A powerful military insures our freedoms, and without it, in the real world could mean doom.

If not embrace the horror!

Unknown said...

StanH: I am pretty sure that part of my alarm is that I was so involved in the antiwar movement that I was able to see up-close and personal just how much the left hates the military for all its concepts of sacrifice, loyalty, country, honor and duty. It has been with us ever since. Although I was never antimilitary (too much military in the family), I saw the attitude all around me, and it was a contributing factor to my slow road away from the liberal/left/progressive movements.

I'm with you in sensing a distinct mood change in the public view of all things governmental. Which is why I figured it was a good time to bring up the military, since unlike all the programs you mentioned accurately, it is the one specifically addressed as a necessity in the Constitution.

StanH said...

And to think those wonderful people that surrounded you in the ‘60s are now in charge…goody!

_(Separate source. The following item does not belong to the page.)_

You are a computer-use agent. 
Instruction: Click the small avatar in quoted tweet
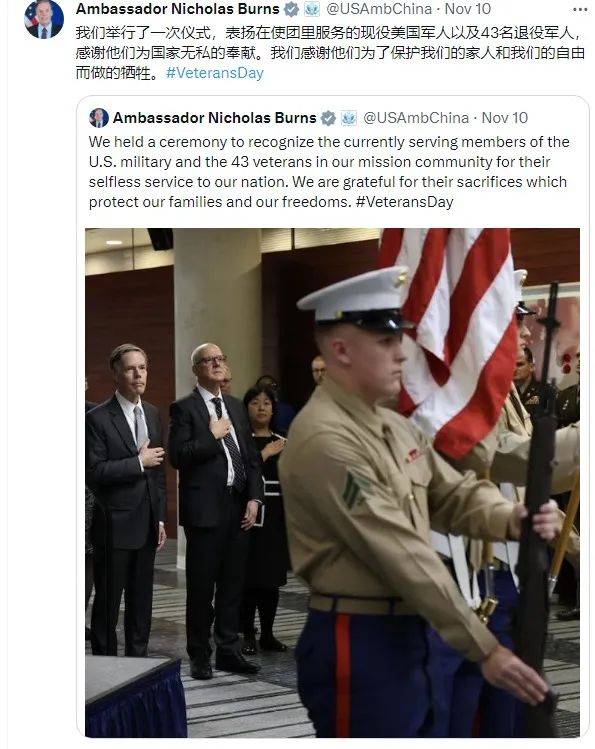coord(99,118)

That’s why you and the people (Horowitz, etc.) that saw these creatures first hand must tell the world, that a deal with insanity is the agreement of a fool, and the only way to purge this country of ‘60s radicalism is to shine a very bright light on their lunacy, and push back with every ounce of our American fiber. To think that Bill Ayers is on speed dial with the president…sheesh!

Another inspiring read Lawhawk!

Unknown said...

Stan: It takes a radical to catch a radical. LOL

Hey, I've got a new slogan. "You can have my butter as soon as you can get past my gun and pay for it out of your own pocket." Too long?

Monica said...

I like your slogan, LawHawk. It could totally fit on a bumper sticker (just needs smaller font).

Unknown said...

Monica: Thanks. It's not as good as my "support the right to arm bears" but it'll do for now. LOL

Writer X said...

When you consider who's running the administration and the politicians in Congress, it makes our country's financial health that much more depressing.

Unknown said...

WriterX: Omigod--don't say "depressing." Just kidding. I'm only now beginning to climb out of the funk I've been in since a year ago November. Things are bad, but good things are in the air. I'm feeling optimistic for the first time in months. Even if we don't take either house of Congress back, we'll get damned close, and the new team will be more conservative than the old. And Obama is in self-destruct mode. It's going to a good year, maybe even a great one.

Game Master Rob Adams said...

The liberals always want to either cut or freeze military spending. Have they no idea that it is the military which allows them the ability to screw the military?

Tennessee Jed said...

In my view, growing the economy is ultimately tied to globalization. I am a firm believer that for our long term survival, we must compete in a global economy. Part of the problem is that jobs will gravitate to the place with the lowest standard of living (e.g. lowest labor cost.) If we want "good" jobs, we have to encourage our citizenry to educate themselves to compete for the most valued jobs. We cannot expect to compete with, say, Fillipono's for garmet stitching, when they will accept so much less in pay.

We must go to a different tax code, one which promotes global investment and jobs here. Right now, the opposite is true.

Yes, we absolutely need a strong military, but even there, due to the size and nature of our government, there is incredible fraud and wast in Pentagon spending. We are the "big kid" of the western free world and must take that responsibility seriously, but it sure wouldn't hurt if some of the countries besides Britain and Austrailia helped out once in a while. Oh well, I beginning to blather so I'll stop.

Unknown said...

Tennessee: Exactly right. And the early steps are to reduce the horrendous influence the unions exert on every administration, particularly the current one, and repeal Sarbanes-Oxley immediately.